SELECTED PASSAGE:
--- START ---
The rigour of the development and evaluation of the DAP, and the fact that the tool is designed for prospective use (ie, to identify women who do or do not want a pregnancy in the near future) gives hope that the DAP could be a useful tool to support women to avoid the pregnancies that they do not desire and to plan and prepare for those that they do. To use this tool in the UK, it is first necessary to evaluate it in this setting, which is the aim of this study. In addition, we aimed to calculate the predictive validity of the DAP in relation to pregnancy over 1 year.

Methods

Study setting

The Pregnancy Planning Preparation and Prevention (P3 Study) was set up in late-2018 to collect data from non-pregnant women to evaluate the DAP and other questions about pregnancy preferences. Self-reporting females aged 15 and over, living in the UK, who had not gone through the menopause or been sterilised, and who were willing to complete surveys over a 1-year period were eligible to take part. After consenting, women completed a baseline survey online, and they were all invited by email to complete the survey again every 3 months for 1 year unless they had an ongoing pregnancy at two consecutive time points. Data collection ceased in December 2019.

Survey development

In addition to the DAP scale, the questionnaire included obstetric history, contraception use, reproductive autonomy9 and sociodemographics. Wherever possible we used existing measures or questions, such as sociodemographic questions recommended by the Office for National Statistics’ Harmonisation Strategy10 and fertility questions from Natsal.11 The same questionnaire was repeated every 3 months, prefaced with questions asking if the woman was currently pregnant or had been pregnant since the last follow-up.

We conducted cognitive interviews to check women’s understanding of the DAP questions and of the whole survey. For this, women were recruited using posters in one central London university (for staff and students), one north London academy (for students aged 15–18 years) and through word of mouth. Women provided written informed consent to take part in the interviews, some of which were face to face (in the university, at the participant’s house or in a public meeting space) and some via online video platforms. Interviews were conducted by JH or GB, were audiorecorded and these, plus electronic field notes, were stored in UCL’s Data Safe Haven (DSH). The UCL DSH meets relevant information security standards for the secure storage of personal data. A log was kept of the changes made to the survey; all changes to the DAP were discussed and agreed with CR. We made changes iteratively and retested until we were satisfied that the whole survey was well understood, and no further changes were needed. We conducted 28 cognitive interviews in April-May 2018 with women aged 16–44 from a range of backgrounds and education levels.
--- END ---
EXERCISES:
A - According to the pregnancy study text, how many cognitive interviews were conducted, and when?
B - Please carry the pregnancy study text forward from its last sentence, keeping the same style.
The data that follow have nothing to do with the pregnancy study text.

DATA EXTRACT:
--- START ---
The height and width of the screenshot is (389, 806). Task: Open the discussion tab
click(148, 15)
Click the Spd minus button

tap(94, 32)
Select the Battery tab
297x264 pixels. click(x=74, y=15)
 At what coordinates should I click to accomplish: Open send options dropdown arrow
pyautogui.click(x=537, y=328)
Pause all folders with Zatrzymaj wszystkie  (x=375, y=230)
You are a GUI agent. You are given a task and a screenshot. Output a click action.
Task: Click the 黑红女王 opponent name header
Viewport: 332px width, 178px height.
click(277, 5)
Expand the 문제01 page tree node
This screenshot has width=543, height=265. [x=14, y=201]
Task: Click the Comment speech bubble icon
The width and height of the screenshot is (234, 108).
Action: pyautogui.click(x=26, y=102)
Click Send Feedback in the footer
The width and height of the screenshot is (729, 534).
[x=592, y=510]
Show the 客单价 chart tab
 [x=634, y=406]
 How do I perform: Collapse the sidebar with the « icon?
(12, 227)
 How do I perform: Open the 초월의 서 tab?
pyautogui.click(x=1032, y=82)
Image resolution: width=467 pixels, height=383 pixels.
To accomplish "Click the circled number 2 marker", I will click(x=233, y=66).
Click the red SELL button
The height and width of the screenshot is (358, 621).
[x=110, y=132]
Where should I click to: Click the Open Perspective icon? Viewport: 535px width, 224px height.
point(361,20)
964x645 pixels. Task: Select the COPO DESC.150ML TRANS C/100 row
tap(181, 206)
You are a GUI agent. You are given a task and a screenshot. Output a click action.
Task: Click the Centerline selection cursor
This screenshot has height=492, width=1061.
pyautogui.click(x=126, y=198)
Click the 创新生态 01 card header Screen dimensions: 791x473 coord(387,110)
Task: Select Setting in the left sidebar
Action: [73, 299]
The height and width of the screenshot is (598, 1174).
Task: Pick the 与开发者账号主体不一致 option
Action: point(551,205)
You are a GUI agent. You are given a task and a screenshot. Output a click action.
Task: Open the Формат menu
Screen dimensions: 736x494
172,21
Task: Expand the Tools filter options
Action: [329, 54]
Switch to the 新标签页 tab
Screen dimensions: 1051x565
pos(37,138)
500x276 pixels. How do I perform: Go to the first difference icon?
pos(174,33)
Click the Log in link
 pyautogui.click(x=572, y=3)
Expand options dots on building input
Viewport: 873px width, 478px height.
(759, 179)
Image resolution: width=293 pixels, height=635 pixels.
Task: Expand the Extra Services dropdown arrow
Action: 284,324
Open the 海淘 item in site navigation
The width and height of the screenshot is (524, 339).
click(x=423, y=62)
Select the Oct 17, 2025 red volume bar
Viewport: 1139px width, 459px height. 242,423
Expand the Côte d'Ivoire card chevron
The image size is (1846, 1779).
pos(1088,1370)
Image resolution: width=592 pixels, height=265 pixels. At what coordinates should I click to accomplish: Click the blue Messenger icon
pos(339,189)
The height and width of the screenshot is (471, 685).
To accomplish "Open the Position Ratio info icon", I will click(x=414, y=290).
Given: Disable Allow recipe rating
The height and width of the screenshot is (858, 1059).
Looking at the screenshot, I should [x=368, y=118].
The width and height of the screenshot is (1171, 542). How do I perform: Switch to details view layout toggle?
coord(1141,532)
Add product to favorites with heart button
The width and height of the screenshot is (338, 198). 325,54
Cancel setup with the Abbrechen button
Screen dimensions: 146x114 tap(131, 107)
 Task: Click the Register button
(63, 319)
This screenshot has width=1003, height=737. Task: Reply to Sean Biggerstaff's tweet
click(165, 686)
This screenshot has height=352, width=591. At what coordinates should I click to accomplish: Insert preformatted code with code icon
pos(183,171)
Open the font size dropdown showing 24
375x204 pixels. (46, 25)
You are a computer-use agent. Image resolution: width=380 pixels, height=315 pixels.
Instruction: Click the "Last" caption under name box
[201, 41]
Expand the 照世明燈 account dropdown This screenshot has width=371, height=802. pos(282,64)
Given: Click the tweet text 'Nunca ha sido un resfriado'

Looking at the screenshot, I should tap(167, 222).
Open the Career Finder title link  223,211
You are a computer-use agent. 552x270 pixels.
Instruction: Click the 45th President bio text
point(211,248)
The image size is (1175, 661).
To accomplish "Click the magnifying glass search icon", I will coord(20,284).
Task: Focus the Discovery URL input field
--- END ---
TASK-BY-TASK ANSWERS:
A - Twenty-eight, in April–May 2018.

B -
The survey was designed and implemented by JH using the REDCap platform,12 13 hosted on the UCL DSH.

Sample size

A recent systematic review highlighted the lack of guidance for sample size calculations for psychometric studies.14 There are two main methods, either a minimum number of subjects or a subject to item ratio, with recommendations from 2 to 20 subjects per item, but with a minimum of 100. The sample does not have to be representative for a valid psychometric analysis.15 We aimed for 1000 participants (considered excellent on either method) as sufficient to produce stable and accurate model parameters for polytomous IRT models under most data conditions.16

We expected that 70% of the cohort would complete follow-up at 12 months17 and that 10% of them would have a pregnancy in that time8 giving us 70 pregnancies for our analysis of the predictive validity of the DAP.

A cohort of this size was felt to be feasible to recruit, would meet either criterion for the sample size calculation and would comfortably allow the various tests of reliability and validity, including predictive validity.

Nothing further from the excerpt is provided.